Cardiovascular Outcomes
Historical evidence from the LRC Coronary Primary Prevention Trial demonstrated that bile acid sequestrants reduce coronary heart disease events in hypercholesterolemic patients, with benefit proportional to the degree of LDL-C lowering 2.
FDA-Approved Indications
Colesevelam is approved for 1:
- Adults with primary hyperlipidemia - as adjunct to diet and exercise to reduce elevated LDL-C (monotherapy or combined with statins)
- Adults with type 2 diabetes - as adjunct to diet and exercise to improve glycemic control
- Pediatric patients (boys and postmenarchal girls aged 10-17 years) with heterozygous familial hypercholesterolemia - when unable to reach LDL-C targets after adequate diet and lifestyle modification trials
Dosing and Administration
The standard dose is 3.75 g daily, administered either as:
- Tablets: 6 tablets once daily OR 3 tablets twice daily with meals and liquid 2
- Oral suspension: One 3.75 g packet once daily OR one 1.875 g packet twice daily, mixed with 8 ounces of water, fruit juice, or diet soft drink, taken with meals 2
The oral suspension formulation contains citrus flavoring and is bioequivalent to the tablet form, offering improved convenience and compliance 3.
Contraindications
Colesevelam is contraindicated in patients with: 1
- Serum triglyceride levels >500 mg/dL
- History of hypertriglyceridemia-induced pancreatitis
- History of bowel obstruction
Warnings and Precautions
Hypertriglyceridemia Risk
Colesevelam can increase triglyceride levels, potentially causing acute pancreatitis 2, 1. Monitor lipid panels including triglycerides regularly, and instruct patients to discontinue therapy and seek immediate medical attention if symptoms of acute pancreatitis develop 1.
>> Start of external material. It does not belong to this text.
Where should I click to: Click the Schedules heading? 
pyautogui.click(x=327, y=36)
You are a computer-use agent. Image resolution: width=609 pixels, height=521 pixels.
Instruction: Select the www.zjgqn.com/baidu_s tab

Gastrointestinal Obstruction
Cases of bowel obstruction have occurred 1. Avoid colesevelam in patients with gastroparesis, other GI motility disorders, or history of major GI tract surgery who may be at increased risk for bowel obstruction 2, 1.
Fat-Soluble Vitamin Deficiencies
Colesevelam may decrease absorption of fat-soluble vitamins (A, D, E, K) 1. Patients with susceptibility to vitamin K deficiency (e.g., those on warfarin or with malabsorption syndromes) are at increased risk 1. Patients requiring oral vitamin supplementation should take vitamins at least 4 hours before colesevelam 1.
Drug Interactions
Due to potential decreased absorption of other medications, administer other drugs at least 4 hours before colesevelam 2, 1. However, colesevelam has fewer drug interactions compared to older bile acid sequestrants like cholestyramine and colestipol 4.
Phenylketonuria Warning
Each 3.75 g dose of oral suspension contains 33.6 mg phenylalanine, which can be harmful to patients with phenylketonuria 1.
Tolerability Profile
Colesevelam has significantly better gastrointestinal tolerability compared to older bile acid sequestrants 5, 6. The most common adverse effects are:
- Constipation and dyspepsia (most frequent) 2, 6
- Gas, bloating, and abdominal cramps (less common than with cholestyramine/colestipol) 2
Colesevelam lacks the severe constipating effects typical of traditional bile acid sequestrants, which improves patient compliance 5, 4.
Clinical Positioning
Combination Therapy Advantages
Colesevelam provides a dose-sparing effect when combined with statins, potentially reducing statin-related side effects or drug interactions 4. This makes it particularly valuable when LDL-C remains ≥100 mg/dL despite maximal tolerated statin therapy 2.
Special Populations
Colesevelam may be particularly useful in patients who cannot tolerate first-line therapies, including organ transplant recipients, patients with cholestatic liver disease, and those with end-stage renal disease 4. In pediatric patients with heterozygous familial hypercholesterolemia, colesevelam 3.75 g daily is well-tolerated for up to 26 weeks 7.